Wednesday, December 8, 2010

Li'l Gaucho

Machismo is no match for a little gaucho in a blue beret, writes Marian McGuinness. 
It was like an afternoon on the backlot of a spaghetti western. Mataderos, Spanish for slaughterhouse, is an outlying suburb of Buenos Aires where the colonial fringe butts roughly against the ring of shanty towns. It is as it sounds.
I half expected to see Burt Lancaster staggering down the wide-dirt road on his way to the O.K. Corral.
The white-washed, graffitied wall of the historic Mercado Nacional de la Hacienda, the enormous cattle market that for more than 100 years has serviced Argentina's beef industry, stretches along part of the Avenue Lisandro de la Torre.
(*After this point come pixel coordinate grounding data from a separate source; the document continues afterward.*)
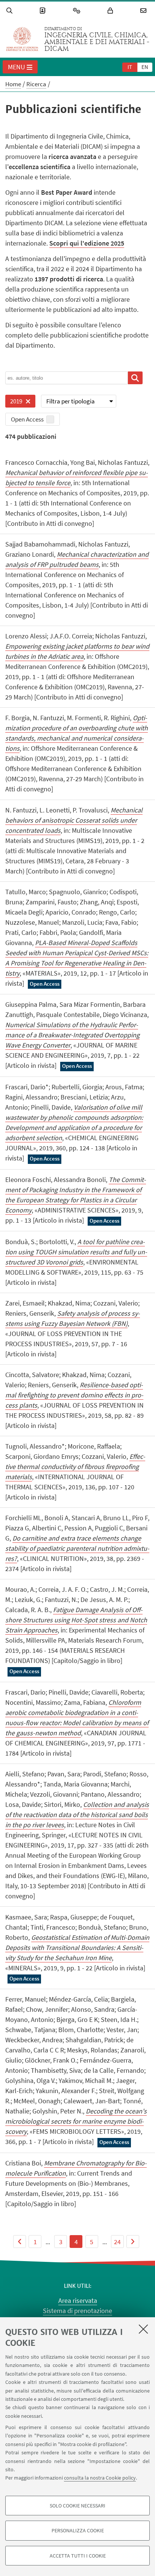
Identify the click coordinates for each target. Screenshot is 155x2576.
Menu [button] (16, 67)
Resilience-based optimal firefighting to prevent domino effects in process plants (74, 1394)
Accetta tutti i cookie (78, 2555)
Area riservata (77, 2300)
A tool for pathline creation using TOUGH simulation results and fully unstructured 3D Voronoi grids (76, 1251)
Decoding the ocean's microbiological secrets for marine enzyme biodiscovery (76, 2121)
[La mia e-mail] (144, 10)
And this afternoon the street is lined with hundreds of excited people.
Proud, dressed-to-the-hilt gauchos sit astride their handsome horses. The gauchos are manly, toned and champing at the bit to prove their horsemanship in the Carrera de Sortija - the Race of the Ring - the traditional ride of skill dating back to the Spanish conquistadores.
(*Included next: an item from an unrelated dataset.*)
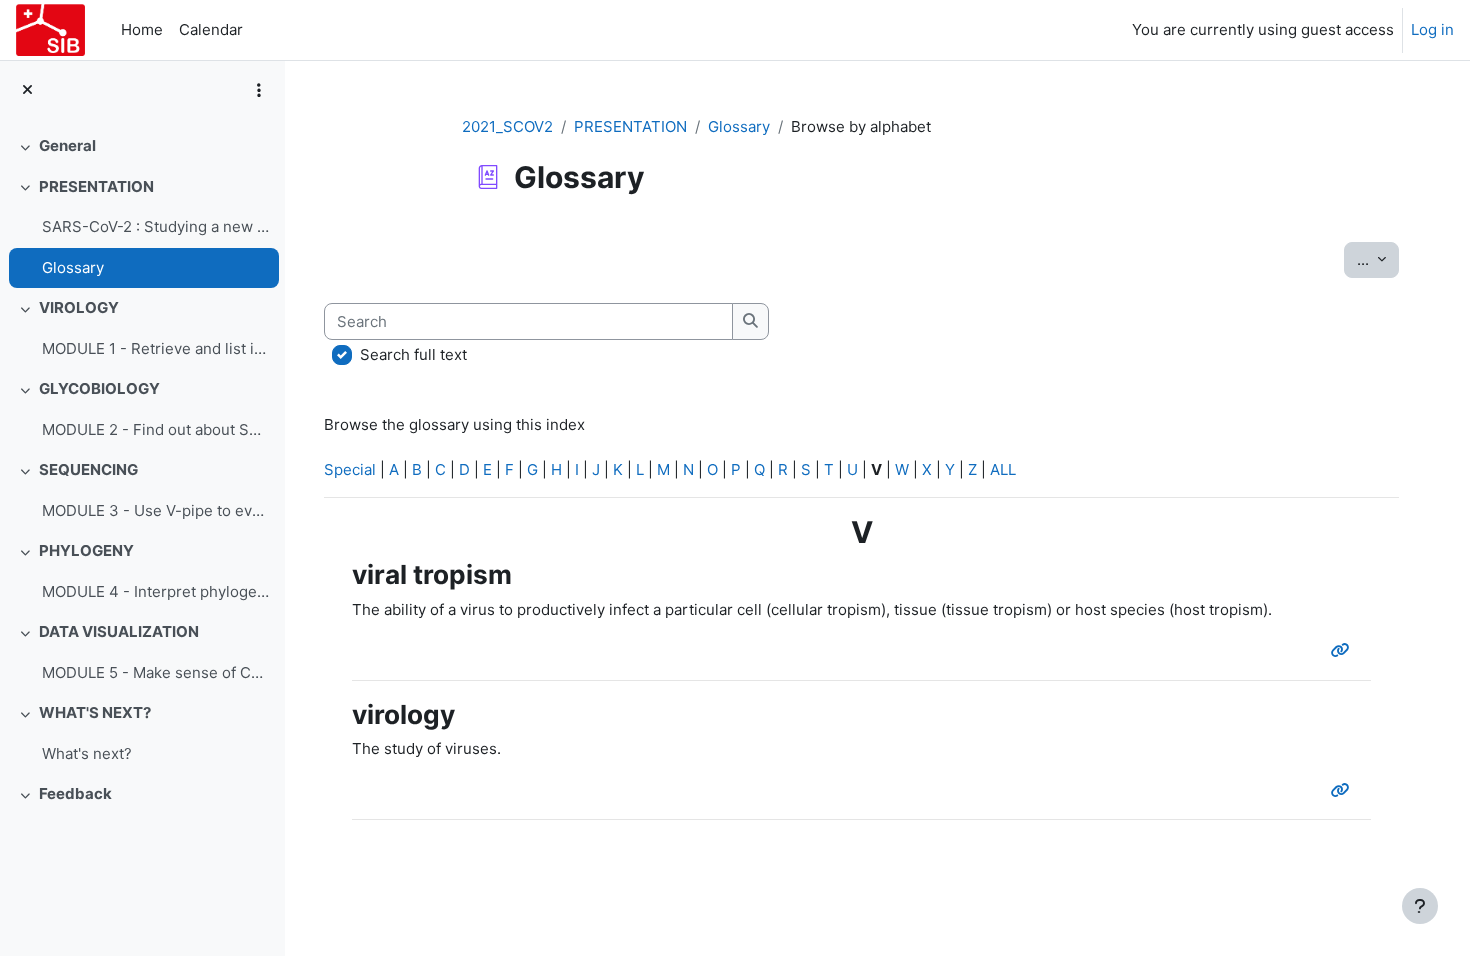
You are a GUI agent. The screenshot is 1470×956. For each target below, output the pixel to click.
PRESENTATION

Towards the end of the sanded road a tiny metal hoop dangles from the middle of an arched frame. Horses paw the ground. The gauchos eye the crowd and jauntily adjust their berets. They're checking out which young woman to present the sortija to if they're skilful enough to score one. Blood is pumping. Machismo fills the late summer air.
Horse and rider appear as one. Like a centaur, the gaucho waits his turn to race at breakneck speed, standing in his stirrups, left hand gripping the reins, right hand positioned to spear the ring with a pen-sized lance.
But it's not one of the manly men who wins the hearts of the girls on the sideline.
His name is whispered down the length of the road. Watched over by his proud uncle, a chico in a bright blue beret is jigging down the road on his piebald pony. His lance is tucked in his belt as he whips his pony to a gallop with a plait of cane.
His tiny boots hold firmly in the stirrups, his shirt sleeves are rolled up and his neckerchief swings on his tiny shoulders. He has the look of a cherub.
At three years old, Sebastian has been riding for just three months. It's his debut in the Race of the Ring, and he's already a master.
His uncle makes one last tug to his beret and then he's off. The Littlest Gaucho jigs towards the golden ring. The crowd is going wild. With one hand on the reins, Sebastian draws the lance from his belt and deftly skewers the prize.
Ole! The crowd erupts. The Littlest Gaucho raises the sortija high in victory. At three years old, he's not looking out for a beautiful maiden to present his trophy to.
He's too busy grinning from ear to ear. He's the most handsome gaucho-in-waiting.